What has me nervous is the current venture capital environment. Startup valuations are sky-high and there’s a lot of nervousness that the VC industry could be reaching a peak, leading to a bursting bubble with lots of investors and entrepreneurs losing their shirts. It would be shame see this wave of professional athletes lose their shirts in the fallout.
A further point of concern came out of a conversation with a friend about professional athletes getting into the tech space.
He pointed out that a lot of the deals in which athletes are investing are follow-on deals — later-stage investments in comparison to the initial investment.
I’ve held that this is a good thing due to athletes having guidance from VCs like Ben Horowitz, co-founder and general partner along with Marc Andreessen of the VC firm Andreessen Horowitz.
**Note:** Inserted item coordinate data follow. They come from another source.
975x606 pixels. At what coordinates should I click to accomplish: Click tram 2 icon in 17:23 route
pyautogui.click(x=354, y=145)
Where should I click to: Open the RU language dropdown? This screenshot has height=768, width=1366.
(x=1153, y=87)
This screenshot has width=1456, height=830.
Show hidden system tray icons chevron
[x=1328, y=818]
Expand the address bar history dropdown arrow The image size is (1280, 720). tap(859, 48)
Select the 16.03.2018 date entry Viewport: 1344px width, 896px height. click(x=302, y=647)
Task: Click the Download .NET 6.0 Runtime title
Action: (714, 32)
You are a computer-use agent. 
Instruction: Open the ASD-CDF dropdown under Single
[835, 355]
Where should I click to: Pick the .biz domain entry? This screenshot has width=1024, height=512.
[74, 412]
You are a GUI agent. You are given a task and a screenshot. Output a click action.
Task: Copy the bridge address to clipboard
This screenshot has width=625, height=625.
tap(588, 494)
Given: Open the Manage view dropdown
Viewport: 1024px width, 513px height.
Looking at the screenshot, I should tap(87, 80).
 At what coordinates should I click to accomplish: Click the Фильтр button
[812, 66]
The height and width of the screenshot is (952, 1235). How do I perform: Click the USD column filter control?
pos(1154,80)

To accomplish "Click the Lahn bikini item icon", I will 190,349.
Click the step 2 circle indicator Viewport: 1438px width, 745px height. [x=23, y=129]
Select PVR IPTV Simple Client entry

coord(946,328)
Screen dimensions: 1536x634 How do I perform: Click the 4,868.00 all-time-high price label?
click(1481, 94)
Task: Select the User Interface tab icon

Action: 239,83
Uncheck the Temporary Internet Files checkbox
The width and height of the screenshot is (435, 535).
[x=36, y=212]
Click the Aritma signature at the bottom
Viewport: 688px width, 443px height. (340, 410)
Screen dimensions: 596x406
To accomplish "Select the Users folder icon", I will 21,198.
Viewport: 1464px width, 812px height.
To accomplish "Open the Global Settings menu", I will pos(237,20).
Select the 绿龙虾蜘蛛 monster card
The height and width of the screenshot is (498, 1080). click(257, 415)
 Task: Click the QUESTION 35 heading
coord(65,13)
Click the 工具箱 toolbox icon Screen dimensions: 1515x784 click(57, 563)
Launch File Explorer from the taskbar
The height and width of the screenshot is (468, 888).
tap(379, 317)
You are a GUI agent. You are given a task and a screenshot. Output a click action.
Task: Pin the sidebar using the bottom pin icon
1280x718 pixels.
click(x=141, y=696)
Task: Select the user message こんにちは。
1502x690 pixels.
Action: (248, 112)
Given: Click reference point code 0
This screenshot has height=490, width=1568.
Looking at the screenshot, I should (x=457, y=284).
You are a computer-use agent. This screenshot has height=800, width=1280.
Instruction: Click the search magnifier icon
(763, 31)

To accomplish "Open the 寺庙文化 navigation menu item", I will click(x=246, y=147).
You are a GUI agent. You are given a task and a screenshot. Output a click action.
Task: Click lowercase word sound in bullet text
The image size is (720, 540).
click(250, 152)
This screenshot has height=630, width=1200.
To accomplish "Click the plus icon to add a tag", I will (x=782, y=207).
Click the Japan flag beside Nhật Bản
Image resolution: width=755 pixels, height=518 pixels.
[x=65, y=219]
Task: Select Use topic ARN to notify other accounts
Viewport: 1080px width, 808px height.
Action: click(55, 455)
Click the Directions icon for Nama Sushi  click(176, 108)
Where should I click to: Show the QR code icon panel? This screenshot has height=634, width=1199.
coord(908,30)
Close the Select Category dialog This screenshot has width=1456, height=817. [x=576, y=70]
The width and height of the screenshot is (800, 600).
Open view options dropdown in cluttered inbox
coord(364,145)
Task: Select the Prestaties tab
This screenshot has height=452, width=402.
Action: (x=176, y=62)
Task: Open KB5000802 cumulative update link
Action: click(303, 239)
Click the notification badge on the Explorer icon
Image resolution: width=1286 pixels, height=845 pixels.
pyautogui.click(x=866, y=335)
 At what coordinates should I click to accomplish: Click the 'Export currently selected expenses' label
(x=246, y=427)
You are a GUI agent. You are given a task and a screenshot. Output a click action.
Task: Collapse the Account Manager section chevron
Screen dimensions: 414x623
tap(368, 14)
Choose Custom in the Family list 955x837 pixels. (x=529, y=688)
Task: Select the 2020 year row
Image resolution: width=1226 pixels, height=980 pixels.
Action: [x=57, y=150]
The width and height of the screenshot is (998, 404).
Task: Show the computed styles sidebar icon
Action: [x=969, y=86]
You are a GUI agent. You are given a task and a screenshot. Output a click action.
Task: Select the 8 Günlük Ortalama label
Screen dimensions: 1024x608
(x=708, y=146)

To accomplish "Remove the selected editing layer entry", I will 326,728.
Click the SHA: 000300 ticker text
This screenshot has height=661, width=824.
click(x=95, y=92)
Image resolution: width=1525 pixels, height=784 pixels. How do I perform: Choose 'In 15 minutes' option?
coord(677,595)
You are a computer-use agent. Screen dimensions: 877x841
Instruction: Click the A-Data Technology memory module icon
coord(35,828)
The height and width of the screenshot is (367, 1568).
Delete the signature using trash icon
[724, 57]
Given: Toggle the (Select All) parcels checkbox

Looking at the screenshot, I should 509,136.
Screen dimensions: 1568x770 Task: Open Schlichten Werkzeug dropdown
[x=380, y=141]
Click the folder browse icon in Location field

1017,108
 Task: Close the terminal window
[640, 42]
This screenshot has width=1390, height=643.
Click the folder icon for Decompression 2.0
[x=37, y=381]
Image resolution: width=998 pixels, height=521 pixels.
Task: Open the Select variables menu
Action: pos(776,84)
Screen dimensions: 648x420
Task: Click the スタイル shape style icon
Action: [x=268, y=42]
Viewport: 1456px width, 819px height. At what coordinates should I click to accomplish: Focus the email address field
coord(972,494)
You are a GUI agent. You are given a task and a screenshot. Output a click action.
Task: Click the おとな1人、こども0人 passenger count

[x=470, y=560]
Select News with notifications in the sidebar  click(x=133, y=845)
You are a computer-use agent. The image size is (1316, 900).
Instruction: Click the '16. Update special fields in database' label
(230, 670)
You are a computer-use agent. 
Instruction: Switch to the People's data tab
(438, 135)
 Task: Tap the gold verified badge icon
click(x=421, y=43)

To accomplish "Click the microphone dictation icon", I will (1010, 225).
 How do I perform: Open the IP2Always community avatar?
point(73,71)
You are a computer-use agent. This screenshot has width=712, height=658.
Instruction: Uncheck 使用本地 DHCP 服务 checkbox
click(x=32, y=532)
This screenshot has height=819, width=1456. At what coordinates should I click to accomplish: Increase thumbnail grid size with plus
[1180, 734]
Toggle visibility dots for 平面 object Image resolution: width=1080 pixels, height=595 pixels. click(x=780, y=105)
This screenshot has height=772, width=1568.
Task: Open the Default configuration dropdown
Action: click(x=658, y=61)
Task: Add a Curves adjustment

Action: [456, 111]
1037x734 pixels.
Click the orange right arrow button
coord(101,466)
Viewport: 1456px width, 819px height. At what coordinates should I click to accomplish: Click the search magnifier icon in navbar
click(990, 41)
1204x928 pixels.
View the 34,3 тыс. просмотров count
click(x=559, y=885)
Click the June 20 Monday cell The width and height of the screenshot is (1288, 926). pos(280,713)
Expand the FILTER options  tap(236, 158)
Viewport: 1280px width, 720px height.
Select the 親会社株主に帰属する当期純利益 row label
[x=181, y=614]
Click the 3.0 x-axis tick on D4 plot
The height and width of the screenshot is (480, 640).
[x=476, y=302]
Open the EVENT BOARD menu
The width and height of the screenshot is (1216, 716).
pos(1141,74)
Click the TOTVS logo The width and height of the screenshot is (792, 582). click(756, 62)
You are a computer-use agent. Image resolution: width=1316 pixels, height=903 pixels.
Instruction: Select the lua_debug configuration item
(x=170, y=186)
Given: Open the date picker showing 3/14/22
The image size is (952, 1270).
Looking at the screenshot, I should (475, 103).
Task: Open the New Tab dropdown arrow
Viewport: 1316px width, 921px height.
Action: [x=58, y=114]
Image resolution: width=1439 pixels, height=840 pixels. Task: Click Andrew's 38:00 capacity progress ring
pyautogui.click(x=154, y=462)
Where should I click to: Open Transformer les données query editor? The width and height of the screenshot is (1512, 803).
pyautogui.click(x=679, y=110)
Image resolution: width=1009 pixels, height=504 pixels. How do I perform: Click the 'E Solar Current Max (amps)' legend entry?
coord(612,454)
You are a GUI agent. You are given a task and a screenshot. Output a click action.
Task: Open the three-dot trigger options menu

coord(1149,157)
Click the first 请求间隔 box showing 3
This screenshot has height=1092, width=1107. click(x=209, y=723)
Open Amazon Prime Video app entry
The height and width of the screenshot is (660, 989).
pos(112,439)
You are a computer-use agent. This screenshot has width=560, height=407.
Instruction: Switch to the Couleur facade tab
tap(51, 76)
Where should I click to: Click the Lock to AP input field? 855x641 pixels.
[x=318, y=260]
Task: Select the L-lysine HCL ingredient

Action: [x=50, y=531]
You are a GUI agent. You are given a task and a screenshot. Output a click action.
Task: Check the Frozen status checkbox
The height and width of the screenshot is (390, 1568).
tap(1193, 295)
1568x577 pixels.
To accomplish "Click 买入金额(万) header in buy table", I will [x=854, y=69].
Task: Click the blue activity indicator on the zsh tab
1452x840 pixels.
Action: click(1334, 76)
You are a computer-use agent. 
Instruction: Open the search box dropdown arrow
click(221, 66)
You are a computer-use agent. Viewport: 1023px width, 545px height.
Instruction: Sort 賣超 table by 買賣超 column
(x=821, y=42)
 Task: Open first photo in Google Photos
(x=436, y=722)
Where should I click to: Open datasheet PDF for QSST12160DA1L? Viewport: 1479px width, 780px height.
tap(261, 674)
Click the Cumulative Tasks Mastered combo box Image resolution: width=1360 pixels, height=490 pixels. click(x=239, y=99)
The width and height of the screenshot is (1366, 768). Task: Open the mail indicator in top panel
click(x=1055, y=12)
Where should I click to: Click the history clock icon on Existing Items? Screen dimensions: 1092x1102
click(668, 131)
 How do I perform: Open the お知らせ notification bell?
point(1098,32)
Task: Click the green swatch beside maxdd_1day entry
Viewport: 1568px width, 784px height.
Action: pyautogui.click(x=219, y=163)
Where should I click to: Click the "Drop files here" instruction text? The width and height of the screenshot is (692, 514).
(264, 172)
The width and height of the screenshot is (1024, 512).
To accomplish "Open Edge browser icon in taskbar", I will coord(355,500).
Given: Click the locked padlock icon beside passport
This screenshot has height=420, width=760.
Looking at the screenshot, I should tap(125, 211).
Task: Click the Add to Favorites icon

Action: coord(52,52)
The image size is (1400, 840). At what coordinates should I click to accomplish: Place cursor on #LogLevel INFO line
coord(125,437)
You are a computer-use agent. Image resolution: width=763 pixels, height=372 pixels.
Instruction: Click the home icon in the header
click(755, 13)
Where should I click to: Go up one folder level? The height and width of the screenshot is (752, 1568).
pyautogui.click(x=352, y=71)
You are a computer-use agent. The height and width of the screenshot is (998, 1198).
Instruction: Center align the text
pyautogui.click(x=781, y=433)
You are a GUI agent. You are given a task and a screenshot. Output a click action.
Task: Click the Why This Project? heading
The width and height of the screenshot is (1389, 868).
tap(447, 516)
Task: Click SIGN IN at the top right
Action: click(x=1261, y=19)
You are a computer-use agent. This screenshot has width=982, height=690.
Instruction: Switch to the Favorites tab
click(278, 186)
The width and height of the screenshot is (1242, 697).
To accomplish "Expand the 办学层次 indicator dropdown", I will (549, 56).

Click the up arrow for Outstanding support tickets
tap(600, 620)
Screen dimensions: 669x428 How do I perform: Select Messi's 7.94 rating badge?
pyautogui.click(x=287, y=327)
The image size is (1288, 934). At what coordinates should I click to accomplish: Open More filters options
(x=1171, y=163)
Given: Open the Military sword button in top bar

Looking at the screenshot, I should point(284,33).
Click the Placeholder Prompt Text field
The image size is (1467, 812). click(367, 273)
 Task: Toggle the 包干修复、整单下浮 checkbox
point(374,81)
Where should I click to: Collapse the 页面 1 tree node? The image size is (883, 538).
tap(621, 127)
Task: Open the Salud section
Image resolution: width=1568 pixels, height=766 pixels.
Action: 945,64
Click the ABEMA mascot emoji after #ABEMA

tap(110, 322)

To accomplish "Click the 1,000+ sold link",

The problem is that there is an unintended consequence here.
There has been a lot of conversation around lack of diversity in the VC industry, and how few startups with minority founders get funding. If these athletes are depending on the advice of the old guard of venture capital, how is that going to shift the exposure they have to a more diverse deal flow?
Hopefully, as these athletes get more experience investing, they are able to open their purview to folks that come from the black community.
Events like Afrotech — the largest black tech conference in Silicon Valley — could close the gap between these two communities. Athletes are making billions of dollars each year. Imagine if that played a part in creating an ecosystem around black founders that is independent of trying to get investment dollars from the old guard of venture capital.